The EATPUT model is a model for analyzing an information system designed by Anthony Debons of
the University of Pittsburgh's School of Information Science in 1961. It has been widely used in the fields of information systems and information science, in a variety of areas. One example is the use of the model in the design of information systems to serve remote islands.

The EATPUT model is so called because of the six fundamental components, which taken together form the acronym EATPUT.

== Event ==

The Event Phase details occurrences relevant to the information system and their representation to the information system. Representation to the system could take many forms such as sound or digitally coded data, depending on the information system. For example, a weather predicting machine's event could be an increase in humidity, represented to the system as directly as an increase in water vapor in the air.

== Acquisition ==
The Acquisition Phase is the sensor of an information system. The Acquisition Phase is where the system captures its data pertaining to the Event Phase.
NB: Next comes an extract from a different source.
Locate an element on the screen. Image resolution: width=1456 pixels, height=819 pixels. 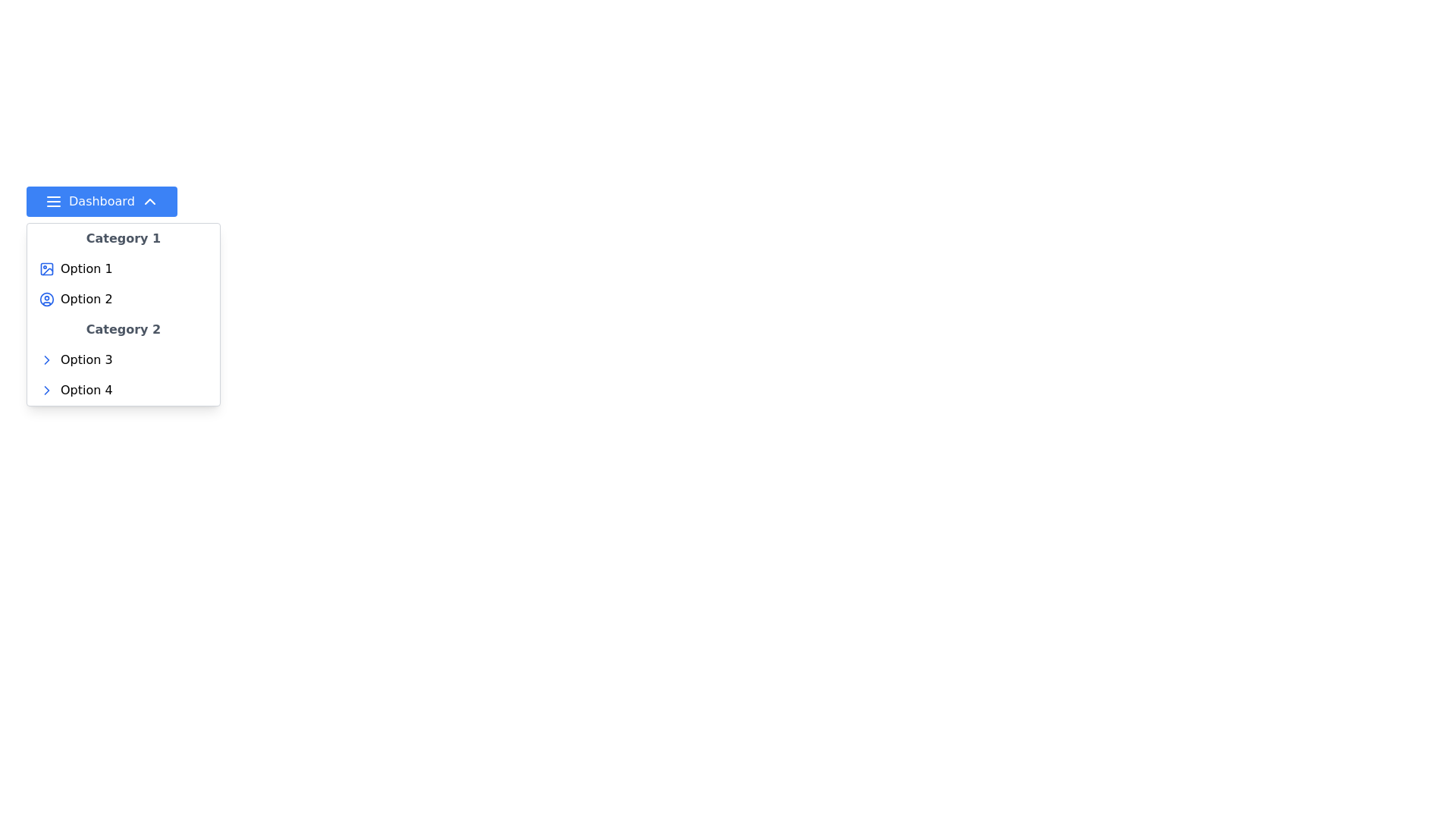
the outermost blue circular outline of the user avatar icon, which is part of a 24x24 SVG profile representation is located at coordinates (47, 299).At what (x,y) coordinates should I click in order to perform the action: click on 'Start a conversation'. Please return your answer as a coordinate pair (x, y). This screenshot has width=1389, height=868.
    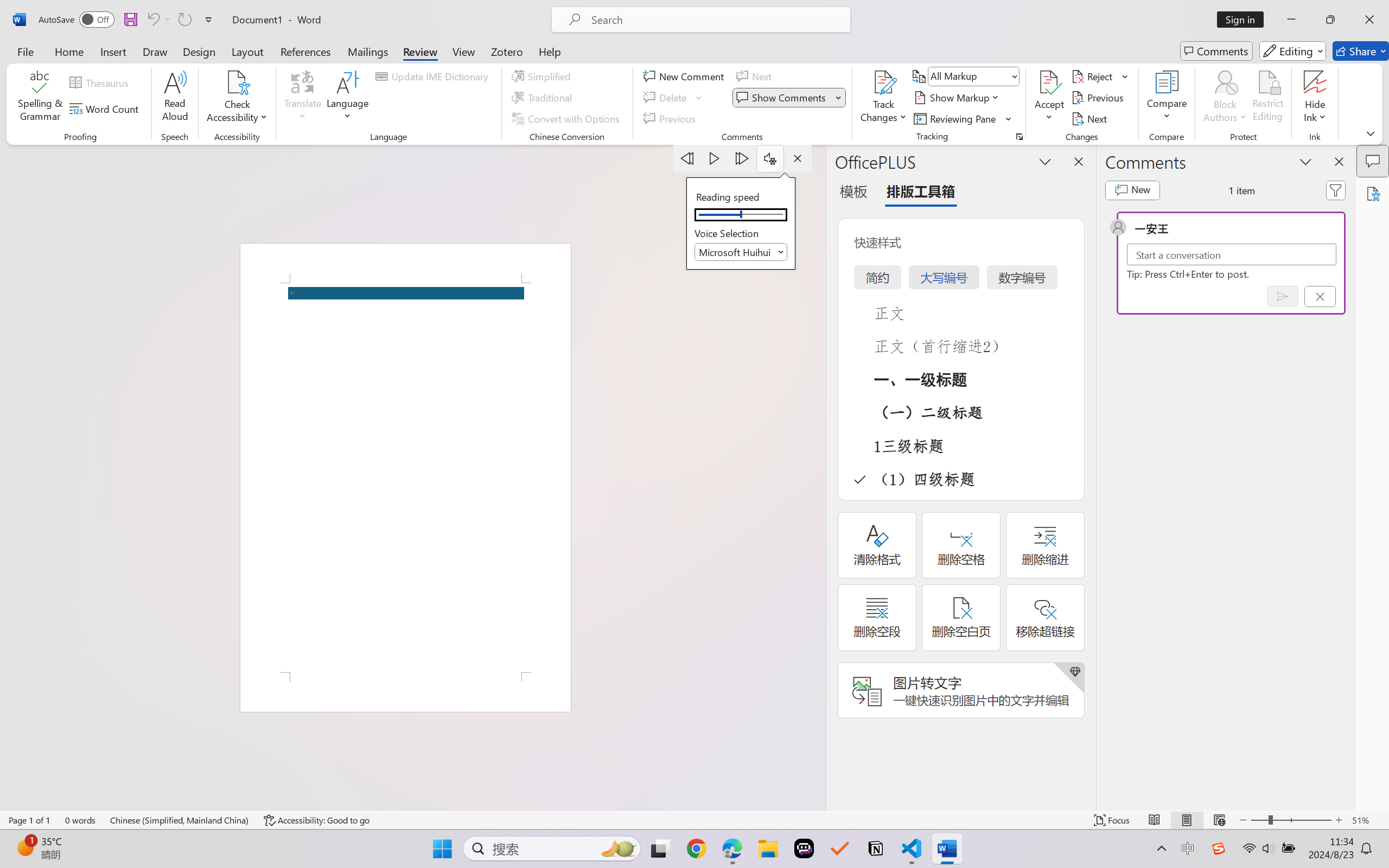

Continuing with the example of a weather predicting machine, the increase in water vapor in the air is detected by an instrument on the device.

== Transmission ==
Transmission actually occurs between each phase, but its most important (and most aesthetically pleasing to the acronym EATPUT) occurrence is the one between the Acquisition and Processing phases. Transmission is a fairly straightforward concept; it is how the different components and phases of an information system communicate with each other. Continuing with the weather predicting machine example again, the water vapor sensors might code the information digitally (this process itself would require yet another information system) and send it to the next phase.

== Processing ==
Processing is where the data is ordered, stored, retrieved, and operated on appropriately in order to form knowledge. The amount of humidity can be compared to past years and general meteorological principles in order to analyze the event of higher or lower humidity and translate it to something more useful (e.g. "the humidity is 60%).

== Utilization ==
The Utilization Phase of the system evaluates and interprets the Processing Phase's result. 60% humidity might mean that the chance of a thunderstorm is higher.

== Transfer ==
The Transfer Phase is the action component of the system, the implementation of the knowledge the other phases have generated. Perhaps the weather predicting machine, as it becomes more and more certain a severe thunderstorm is likely, will notify a human that can declare an appropriate storm warning or use the information for the television weather forecast.